WHAT TO PRODUCE:
Every line in the entries where "search" is found should be copied.

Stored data
***
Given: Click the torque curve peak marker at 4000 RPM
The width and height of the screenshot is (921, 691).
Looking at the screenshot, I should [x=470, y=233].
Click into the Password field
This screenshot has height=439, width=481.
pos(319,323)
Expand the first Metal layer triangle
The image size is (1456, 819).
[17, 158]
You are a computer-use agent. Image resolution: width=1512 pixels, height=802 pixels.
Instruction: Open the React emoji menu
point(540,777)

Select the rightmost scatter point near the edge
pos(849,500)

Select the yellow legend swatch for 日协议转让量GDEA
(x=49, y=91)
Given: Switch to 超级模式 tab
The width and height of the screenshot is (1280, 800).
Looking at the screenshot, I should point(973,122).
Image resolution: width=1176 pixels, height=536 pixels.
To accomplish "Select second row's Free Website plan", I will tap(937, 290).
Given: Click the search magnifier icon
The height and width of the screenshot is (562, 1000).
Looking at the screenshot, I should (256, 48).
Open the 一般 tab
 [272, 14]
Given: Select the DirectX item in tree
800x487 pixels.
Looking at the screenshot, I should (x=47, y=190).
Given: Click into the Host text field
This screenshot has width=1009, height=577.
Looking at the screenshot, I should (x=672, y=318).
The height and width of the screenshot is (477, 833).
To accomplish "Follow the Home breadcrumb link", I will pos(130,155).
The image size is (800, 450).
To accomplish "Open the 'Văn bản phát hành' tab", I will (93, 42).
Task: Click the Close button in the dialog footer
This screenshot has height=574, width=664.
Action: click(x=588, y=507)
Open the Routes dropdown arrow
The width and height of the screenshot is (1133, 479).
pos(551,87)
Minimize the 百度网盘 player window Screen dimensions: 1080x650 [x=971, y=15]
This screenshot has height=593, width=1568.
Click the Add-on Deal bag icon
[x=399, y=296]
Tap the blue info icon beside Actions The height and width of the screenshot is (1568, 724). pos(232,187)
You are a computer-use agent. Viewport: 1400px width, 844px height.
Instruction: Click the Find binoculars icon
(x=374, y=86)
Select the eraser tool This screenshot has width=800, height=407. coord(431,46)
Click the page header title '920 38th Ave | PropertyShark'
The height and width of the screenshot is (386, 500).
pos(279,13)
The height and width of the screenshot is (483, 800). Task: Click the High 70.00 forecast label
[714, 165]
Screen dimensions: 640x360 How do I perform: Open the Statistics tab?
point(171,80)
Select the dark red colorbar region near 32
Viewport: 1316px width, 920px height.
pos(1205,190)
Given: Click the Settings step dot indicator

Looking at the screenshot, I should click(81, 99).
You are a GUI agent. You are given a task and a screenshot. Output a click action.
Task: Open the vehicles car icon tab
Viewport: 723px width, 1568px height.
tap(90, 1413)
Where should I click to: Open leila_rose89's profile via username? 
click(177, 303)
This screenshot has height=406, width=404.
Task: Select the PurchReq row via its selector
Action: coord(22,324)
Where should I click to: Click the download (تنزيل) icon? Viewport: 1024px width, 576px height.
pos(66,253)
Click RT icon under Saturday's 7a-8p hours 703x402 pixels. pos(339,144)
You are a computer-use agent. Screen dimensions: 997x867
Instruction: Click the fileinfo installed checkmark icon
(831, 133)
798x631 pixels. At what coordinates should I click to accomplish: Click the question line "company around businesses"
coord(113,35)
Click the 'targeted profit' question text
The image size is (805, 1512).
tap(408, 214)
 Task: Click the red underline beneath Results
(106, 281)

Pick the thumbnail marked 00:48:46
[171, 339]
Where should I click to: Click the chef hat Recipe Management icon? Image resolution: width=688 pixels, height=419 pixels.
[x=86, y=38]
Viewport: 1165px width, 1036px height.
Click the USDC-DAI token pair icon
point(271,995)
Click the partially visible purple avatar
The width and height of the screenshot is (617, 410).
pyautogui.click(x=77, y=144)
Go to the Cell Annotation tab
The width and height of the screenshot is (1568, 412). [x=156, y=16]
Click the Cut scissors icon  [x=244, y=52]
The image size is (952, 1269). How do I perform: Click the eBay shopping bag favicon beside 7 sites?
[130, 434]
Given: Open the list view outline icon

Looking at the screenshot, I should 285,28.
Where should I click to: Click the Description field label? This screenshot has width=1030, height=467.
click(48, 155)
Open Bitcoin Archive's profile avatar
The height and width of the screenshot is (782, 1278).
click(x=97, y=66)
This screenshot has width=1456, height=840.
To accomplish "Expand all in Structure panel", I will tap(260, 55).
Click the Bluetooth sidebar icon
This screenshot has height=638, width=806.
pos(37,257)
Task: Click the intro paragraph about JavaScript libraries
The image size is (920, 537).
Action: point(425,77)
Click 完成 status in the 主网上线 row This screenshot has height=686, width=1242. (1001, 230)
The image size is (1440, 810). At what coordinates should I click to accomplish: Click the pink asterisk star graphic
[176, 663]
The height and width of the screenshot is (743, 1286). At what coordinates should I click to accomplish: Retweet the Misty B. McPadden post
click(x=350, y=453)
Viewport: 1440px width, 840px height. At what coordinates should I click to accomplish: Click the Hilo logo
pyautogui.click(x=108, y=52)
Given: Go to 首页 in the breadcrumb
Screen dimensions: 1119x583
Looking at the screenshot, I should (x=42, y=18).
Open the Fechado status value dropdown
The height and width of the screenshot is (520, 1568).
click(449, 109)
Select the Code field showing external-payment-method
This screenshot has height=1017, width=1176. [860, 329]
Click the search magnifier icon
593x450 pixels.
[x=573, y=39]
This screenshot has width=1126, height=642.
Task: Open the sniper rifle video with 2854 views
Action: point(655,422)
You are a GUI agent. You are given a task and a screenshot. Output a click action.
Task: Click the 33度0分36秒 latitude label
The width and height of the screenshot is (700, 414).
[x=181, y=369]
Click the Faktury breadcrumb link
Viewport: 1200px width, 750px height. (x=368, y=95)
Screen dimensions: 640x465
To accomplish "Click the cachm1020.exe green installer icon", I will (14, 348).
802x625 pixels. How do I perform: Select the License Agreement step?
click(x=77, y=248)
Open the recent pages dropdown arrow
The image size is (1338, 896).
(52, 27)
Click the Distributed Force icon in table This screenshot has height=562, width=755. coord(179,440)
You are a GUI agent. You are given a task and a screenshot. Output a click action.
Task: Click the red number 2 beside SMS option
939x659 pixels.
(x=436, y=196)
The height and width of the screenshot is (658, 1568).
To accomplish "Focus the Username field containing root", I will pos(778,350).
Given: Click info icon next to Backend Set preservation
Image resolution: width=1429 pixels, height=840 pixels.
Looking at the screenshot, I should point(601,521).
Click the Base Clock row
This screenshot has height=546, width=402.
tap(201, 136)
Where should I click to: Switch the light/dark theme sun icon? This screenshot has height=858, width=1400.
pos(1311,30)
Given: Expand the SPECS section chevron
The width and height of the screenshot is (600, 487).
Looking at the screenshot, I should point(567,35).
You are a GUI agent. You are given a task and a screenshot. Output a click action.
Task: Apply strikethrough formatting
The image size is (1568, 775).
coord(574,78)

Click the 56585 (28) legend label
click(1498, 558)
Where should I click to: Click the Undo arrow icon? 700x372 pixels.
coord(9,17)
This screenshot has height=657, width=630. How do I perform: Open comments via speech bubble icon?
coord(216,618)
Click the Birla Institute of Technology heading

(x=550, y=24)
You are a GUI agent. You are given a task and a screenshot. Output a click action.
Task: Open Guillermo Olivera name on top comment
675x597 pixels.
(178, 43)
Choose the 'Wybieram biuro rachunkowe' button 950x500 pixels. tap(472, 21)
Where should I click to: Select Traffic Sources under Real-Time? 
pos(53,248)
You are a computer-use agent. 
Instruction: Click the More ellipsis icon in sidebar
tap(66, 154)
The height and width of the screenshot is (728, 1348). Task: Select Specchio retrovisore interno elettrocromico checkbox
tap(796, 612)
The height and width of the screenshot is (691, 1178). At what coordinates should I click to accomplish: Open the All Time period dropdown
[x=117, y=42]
***
OUTPUT OF THE TASK:
Given: Click the search magnifier icon
Click the search magnifier icon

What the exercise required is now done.